DOCUMENT EXCERPT
::::::
I think what a community looks like is contingent on space, place and context. It can be different from person to person and neighbourhood to neighbourhood. But in light of this training, I think having a sense of belonging is an important part.

This Note is by our Programme Officer, Jack Webb. In this Note, he shares his personal learning about facilitation, what he has benefitted from Deep Democracy training and his recent understanding of ‘Community”.

Facilitation is a huge part of what we do at Barking & Dagenham Giving and it can be a difficult thing to get right. I had the opportunity to take part in facilitation training as part of a participatory group set up for local community/grassroots organisations to share learning and experiences with one another. 

I dived into it head-first, making a huge splash. Together, we completed three jam-packed days of CoResolve, Lewis Deep Democracy training with the brilliant Payam Yuce Isik leading and facilitating. 

First, what is Deep Democracy?

Deep Democracy is a way of working with people to overcome conflict and challenge. It is a methodology and political philosophy created by Amy and Arnold Mindell. It has been used all over the world, but its roots lie in post-apartheid South Africa. The toolkit was used to overcome ethnic, social and racial tensions within space and place.
::::::
Rows of pointing data
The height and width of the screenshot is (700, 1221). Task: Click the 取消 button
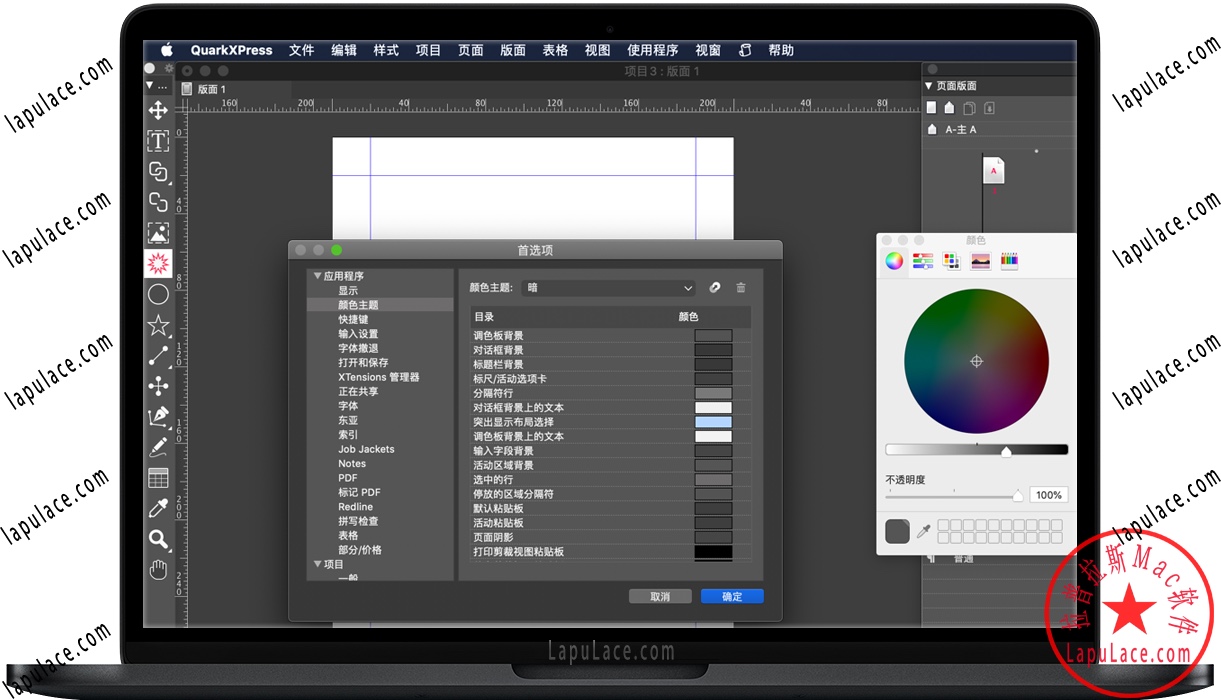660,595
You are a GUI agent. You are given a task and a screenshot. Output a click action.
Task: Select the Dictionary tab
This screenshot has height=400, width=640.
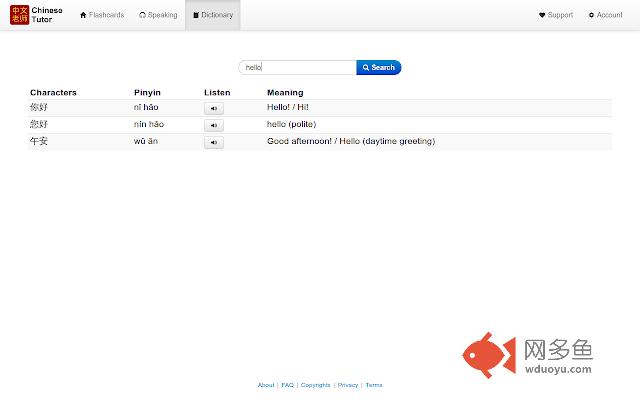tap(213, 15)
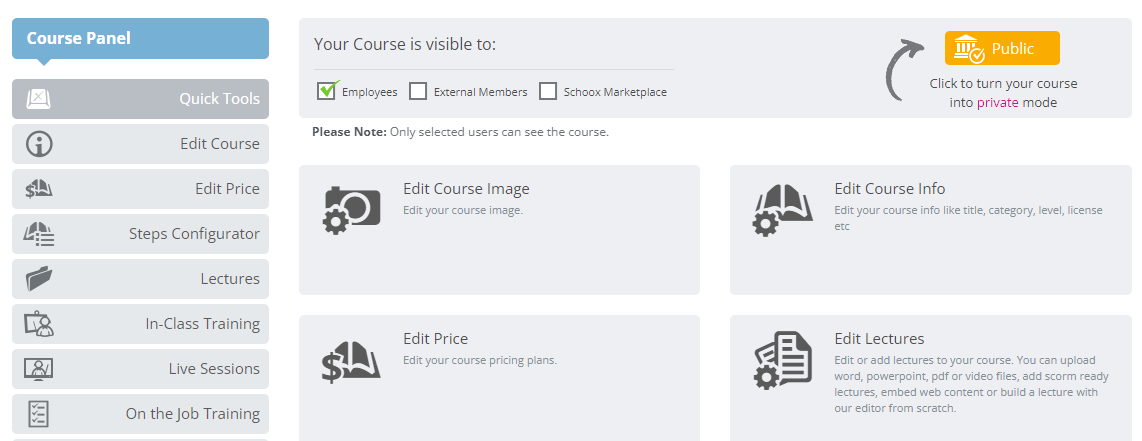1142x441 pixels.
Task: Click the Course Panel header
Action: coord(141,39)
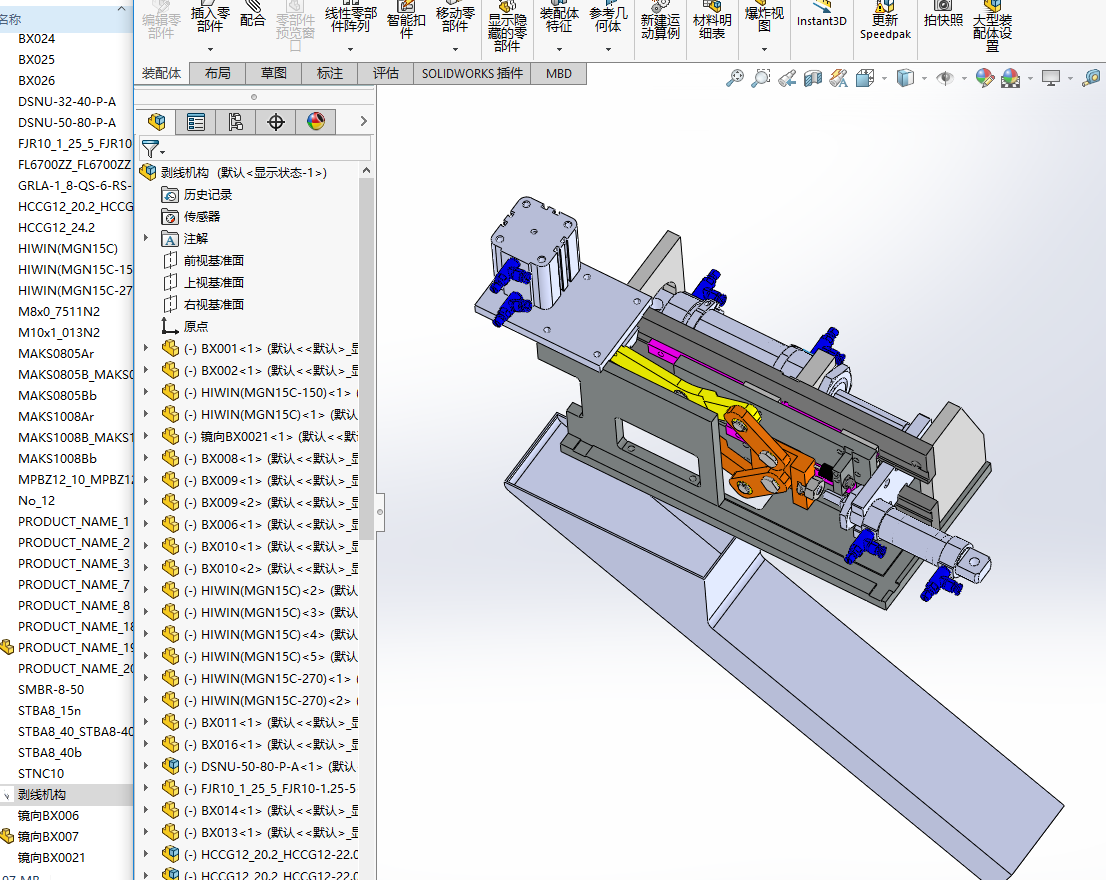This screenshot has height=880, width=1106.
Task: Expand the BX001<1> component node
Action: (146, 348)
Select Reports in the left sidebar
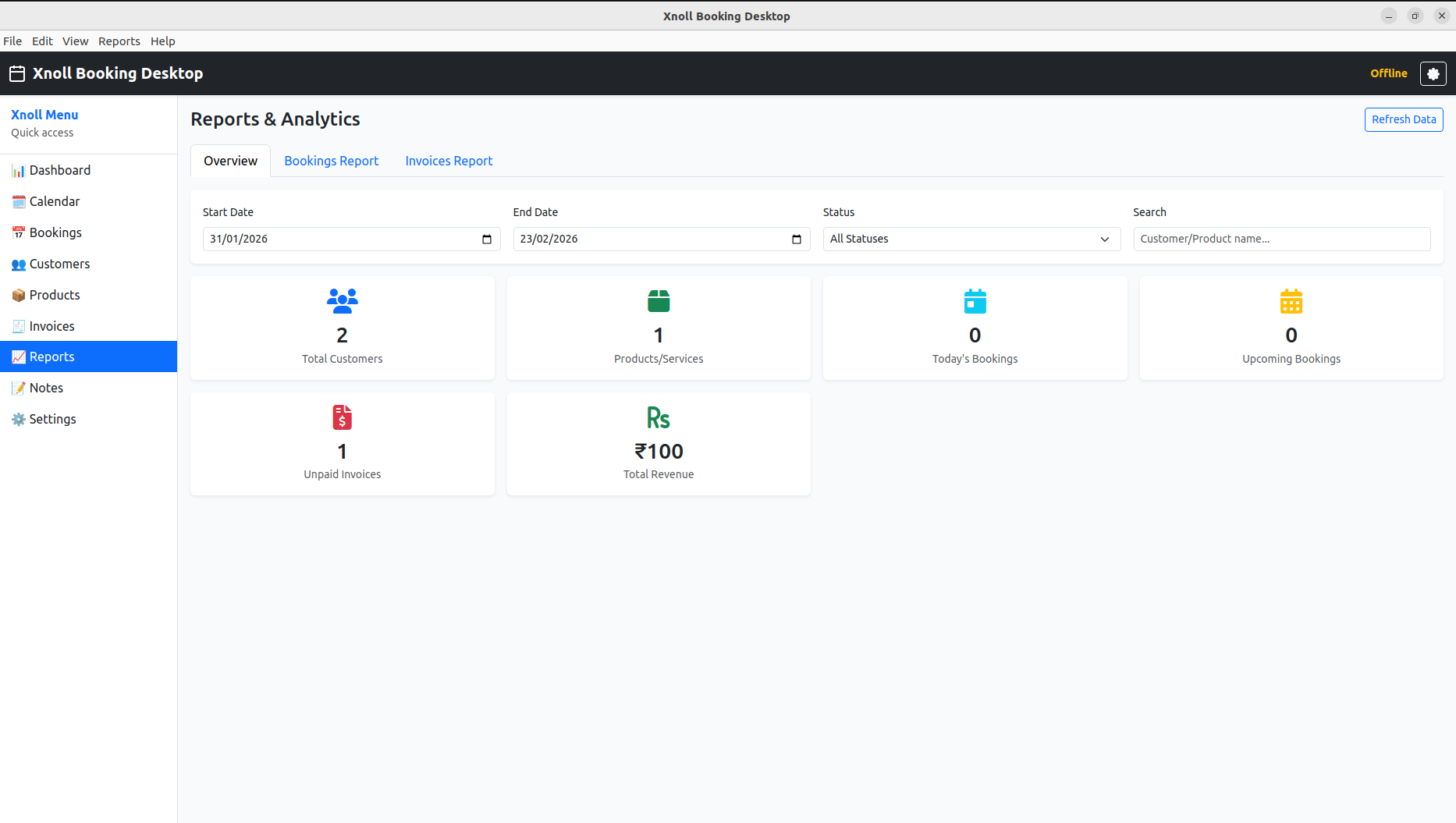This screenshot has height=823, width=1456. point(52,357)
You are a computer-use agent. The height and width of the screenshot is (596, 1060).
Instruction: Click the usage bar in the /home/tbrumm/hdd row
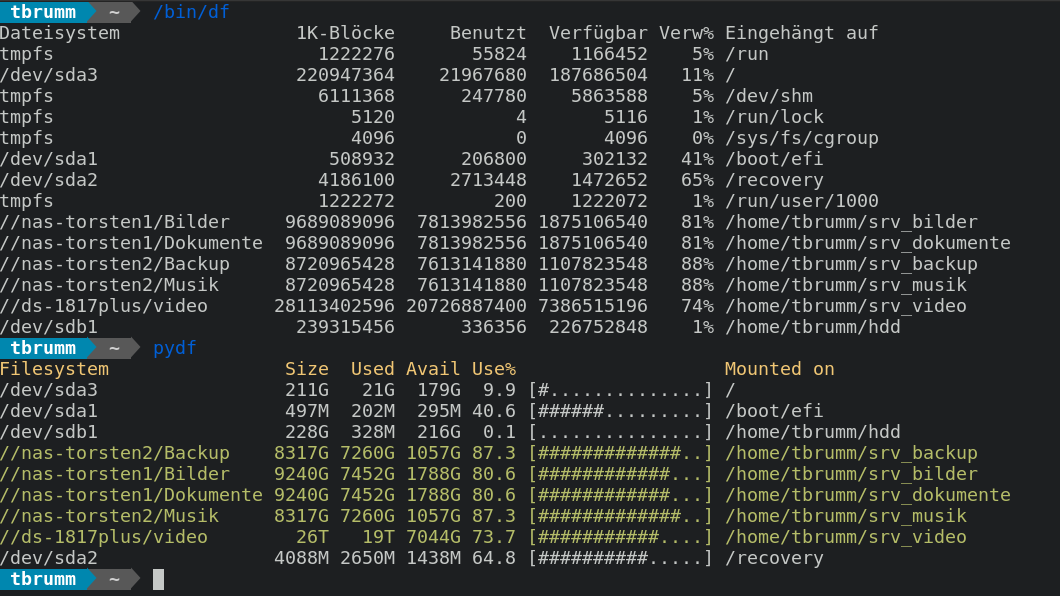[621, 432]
::::::
EXERCISES TO COMPLETE
1. Using the Deep Democracy note, say whether each statement agrees with it: (a) The facilitation training ran for three days. (b) Deep Democracy was created by Payam Yuce Isik. (c) The training was part of a group set up for local community and grassroots organisations. Answer yes or no for each and quote the words that decide it.
2. Reproduce the Deep Democracy note word for word, everything from "Facilitation is a" down to "space and place.".

RESULTS IN ORDER
1.
(a) Yes: "we completed three jam-packed days of CoResolve, Lewis Deep Democracy training"
(b) No: "It is a methodology and political philosophy created by Amy and Arnold Mindell."
(c) Yes: "as part of a participatory group set up for local community/grassroots organisations"

2.
Facilitation is a huge part of what we do at Barking & Dagenham Giving and it can be a difficult thing to get right. I had the opportunity to take part in facilitation training as part of a participatory group set up for local community/grassroots organisations to share learning and experiences with one another. 

I dived into it head-first, making a huge splash. Together, we completed three jam-packed days of CoResolve, Lewis Deep Democracy training with the brilliant Payam Yuce Isik leading and facilitating. 

First, what is Deep Democracy?

Deep Democracy is a way of working with people to overcome conflict and challenge. It is a methodology and political philosophy created by Amy and Arnold Mindell. It has been used all over the world, but its roots lie in post-apartheid South Africa. The toolkit was used to overcome ethnic, social and racial tensions within space and place.